** AVAILABLE RECORDS **
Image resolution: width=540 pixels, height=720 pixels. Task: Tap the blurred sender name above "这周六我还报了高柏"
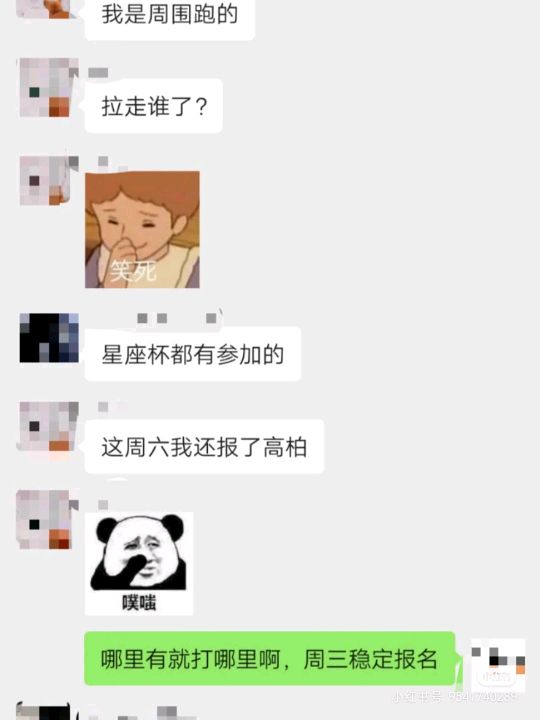click(103, 407)
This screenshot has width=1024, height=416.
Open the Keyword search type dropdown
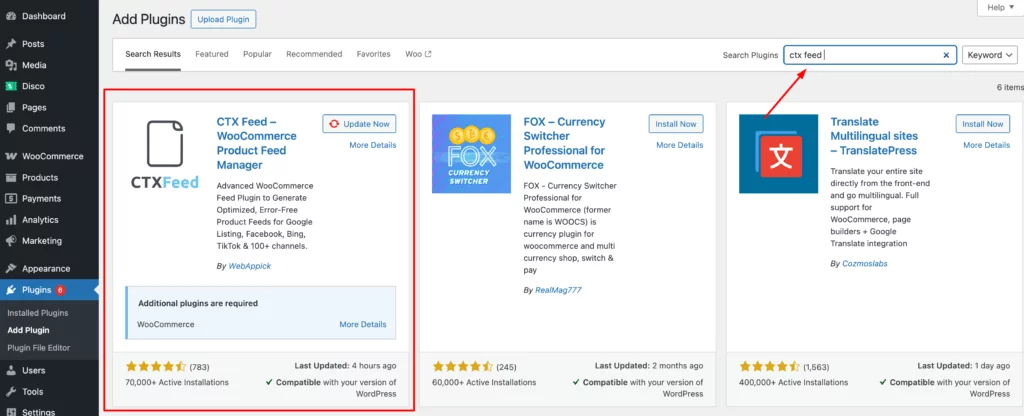pos(989,55)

** TASK BRIEF **
In your copy of the listing above, every line must match exactly and no picture may appear.

** RESULT FOR THIS TASK **
Image resolution: width=540 pixels, height=720 pixels. Task: Tap the blurred sender name above "这周六我还报了高柏"
click(103, 407)
This screenshot has width=1024, height=416.
Open the Keyword search type dropdown
pos(989,55)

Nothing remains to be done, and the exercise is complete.